Чем ближе казалась победа, тем напряжённее думал Солженицын о послевоенном времени. Последний год и особенно встреча с женой на фронте навсегда отделили его от прежней жизни, не оставляя никаких иллюзий, никаких надежд на семейную безмятежность. «Моя активность, — писал он жене, — не дает мне возможность смотреть спокойно, пассивно на общественные беспорядки, общественную несправедливость, экономическую неустроенность, хождение наглых, но никем не опровергнутых мнений, неправильное освещение современной истории… Всё это с неудержимой силой толкает меня к бурному вмешательству в политическую жизнь». Литература виделась самой действенной формой борьбы — но если она не оправдает себя, он займётся публицистикой, ораторством, партийной работой.
Он чувствовал, что его планы всё больше устремляются к борьбе, что он всё меньше живёт лично для себя, что его цели не обещают никаких благ, никакого личного успеха. На осторожные расспросы жены — где и как они будут жить после победы, — он, едва сдерживая раздражение, отвечал, что не хочет и не может рассуждать в разрезе личного счастья. Волнующим чтением той поры стала стенограмма XIV съезда ВКП(б) — она попалась случайно, но убеждала в мысли, что по сравнению с одной удавшейся книгой о Ленине или о процессах 30-х годов счастливая семейная жизнь будет иметь для него десятистепенное значение. Он чуял вызов времени и готовился к жизни подвижника (от слова «подвиг», разъяснял он жене, объясняя ей свой символ веры). Шансы остаться вместе сохранялись постольку, поскольку она приняла бы эту веру как свою, поскольку смогла бы полюбить его дело больше его самого, поскольку впилась бы в его труд так, чтобы их интересы переплетались не в тихом эгоистическом счастье, а в одной общей работе.
Он отдавал себе отчёт, насколько трудна поставленная цель для мозга, тела и жизни одного человека и насколько сам он мал перед великанской задачей, и всё же готов был рассчитывать только на себя (быть может, ещё и на Виткевича). Он — заглядывая в мирное время из блиндажа последней военной зимы, — видел себя писателем, которого не будут печатать, думал о нищете и невзгодах, которые обрушатся на него и на его близких.
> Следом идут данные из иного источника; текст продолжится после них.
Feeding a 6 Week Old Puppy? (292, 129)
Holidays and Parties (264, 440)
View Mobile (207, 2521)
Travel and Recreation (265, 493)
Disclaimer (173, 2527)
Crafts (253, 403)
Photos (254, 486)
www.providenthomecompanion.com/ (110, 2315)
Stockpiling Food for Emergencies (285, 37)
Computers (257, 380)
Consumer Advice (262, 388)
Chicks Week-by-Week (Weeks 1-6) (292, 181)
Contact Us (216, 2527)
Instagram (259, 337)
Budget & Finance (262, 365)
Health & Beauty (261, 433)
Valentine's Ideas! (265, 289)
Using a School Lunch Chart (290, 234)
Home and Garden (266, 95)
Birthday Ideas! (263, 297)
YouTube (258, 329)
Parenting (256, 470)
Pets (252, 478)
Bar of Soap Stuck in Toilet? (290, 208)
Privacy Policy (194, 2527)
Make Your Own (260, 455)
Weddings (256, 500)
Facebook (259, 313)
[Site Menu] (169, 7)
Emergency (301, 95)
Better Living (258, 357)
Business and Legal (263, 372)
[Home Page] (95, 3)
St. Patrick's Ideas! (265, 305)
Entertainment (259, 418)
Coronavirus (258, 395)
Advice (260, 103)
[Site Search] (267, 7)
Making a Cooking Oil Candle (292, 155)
Ни для кого и ни для чего он не имел права жертвовать поприщем, которое в январе 1945-го твёрдо называл «борьбой». Прислушиваясь к себе, Солженицын убеждался, что не дрогнет, ибо сойти с пути — значит потерпеть крушение, как терпит крушение поезд, на сантиметр сошедший с рельсов.
В ночь на 11 декабря 1944-го (ему исполнялось двадцать шесть) и в канун нового года Солженицын подводил итоги прожитого и, уже совершенно угадав свою судьбу, заблуждался только в одном-единственном пункте — бороться предстояло несомненно, но совсем не за то.
... Новый 1945 год комбат Солженицын встретил в своём маленьком хозяйстве: с вечера дали электричество от движка на ЦС и в батарейный клуб, слушали музыку по радио, устроили общий ужин, концерт художественной самодеятельности, коллективное пение и пляски. В полночь отсалютовали фрицам, и потом комбат выходил любоваться лунной ночью — много курил и пребывал в прекрасном, лёгком настроении; впервые за пять лет его любимый праздник проходил весело и красиво; казалось, будто груз войны свалился с плеч, и вот-вот начнут сбываться великие планы.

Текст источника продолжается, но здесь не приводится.